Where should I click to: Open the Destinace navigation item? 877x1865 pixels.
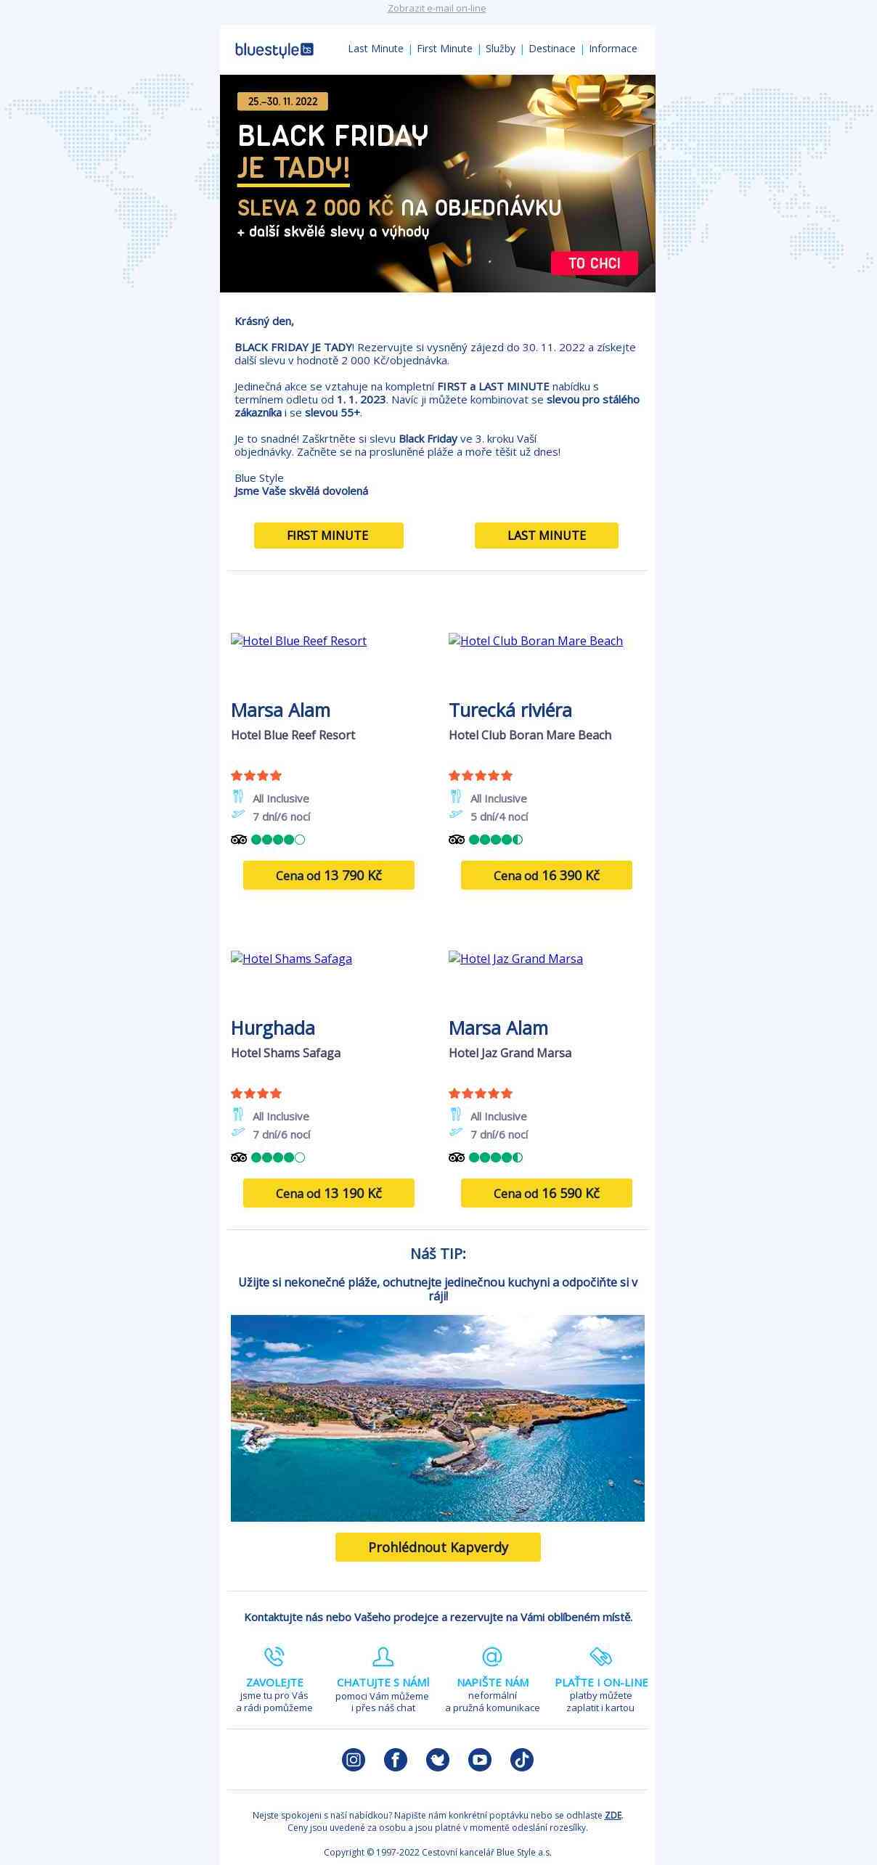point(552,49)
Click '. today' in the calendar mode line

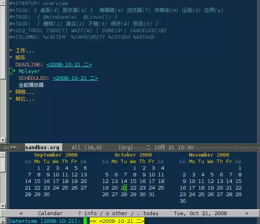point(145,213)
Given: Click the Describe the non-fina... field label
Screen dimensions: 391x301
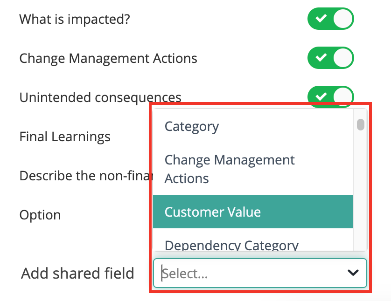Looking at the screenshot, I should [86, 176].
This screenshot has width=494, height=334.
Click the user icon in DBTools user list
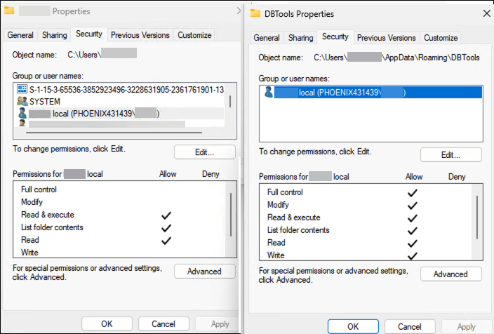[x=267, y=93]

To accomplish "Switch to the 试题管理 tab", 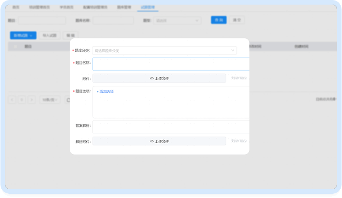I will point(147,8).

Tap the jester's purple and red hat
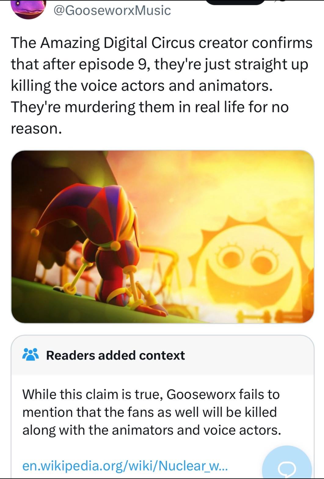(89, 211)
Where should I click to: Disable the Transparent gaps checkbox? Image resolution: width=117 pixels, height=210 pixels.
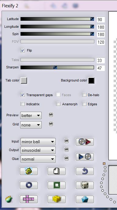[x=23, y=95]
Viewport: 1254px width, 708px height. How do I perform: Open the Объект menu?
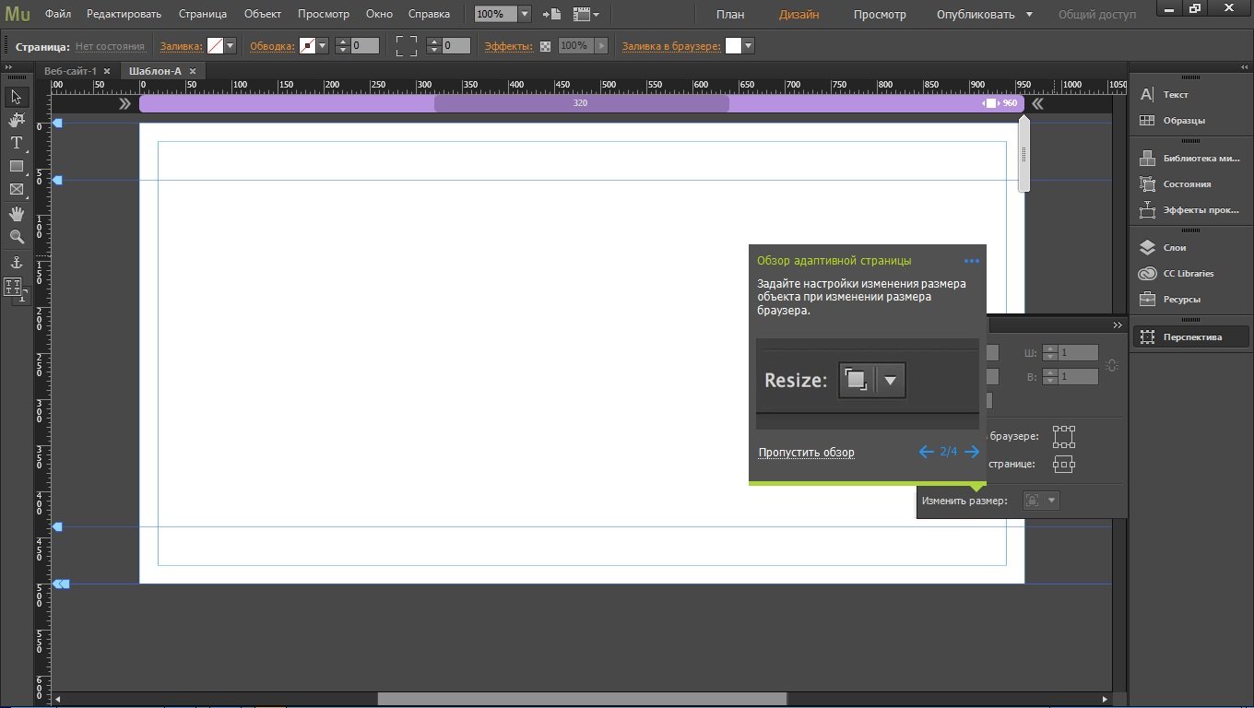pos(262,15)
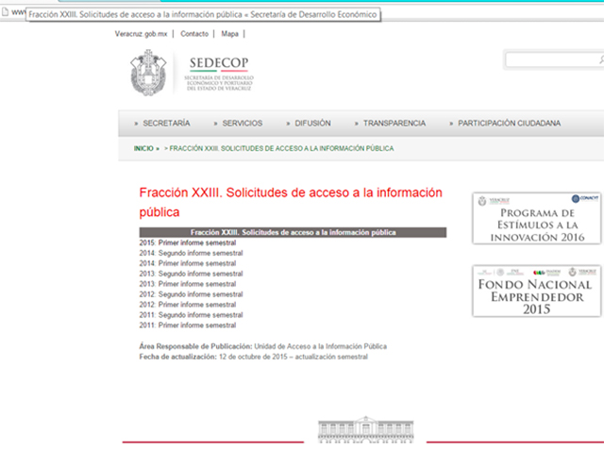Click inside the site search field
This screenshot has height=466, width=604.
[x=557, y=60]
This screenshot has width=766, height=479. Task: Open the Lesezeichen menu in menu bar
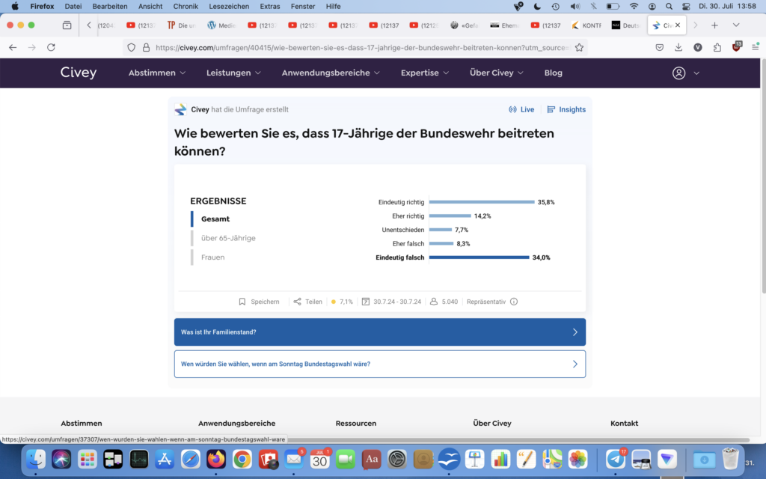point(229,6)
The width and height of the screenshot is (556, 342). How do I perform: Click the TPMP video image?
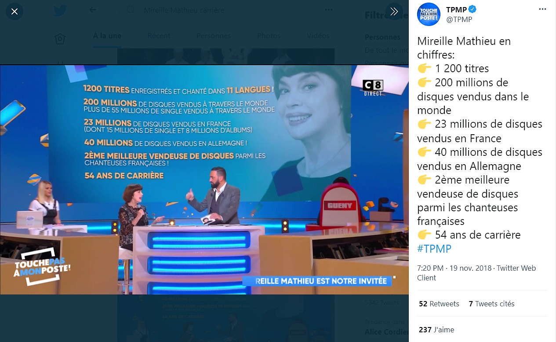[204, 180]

* _What to work on_: Your job is to restate, word for word, only the lines from the one holding "This screenshot has width=766, height=479." through the end of the material; pictures stay out.

* _Exercise result_:
This screenshot has width=766, height=479. Task: Open the Lesezeichen menu in menu bar
point(229,6)
The width and height of the screenshot is (556, 342). How do I perform: Click the TPMP video image?
[204, 180]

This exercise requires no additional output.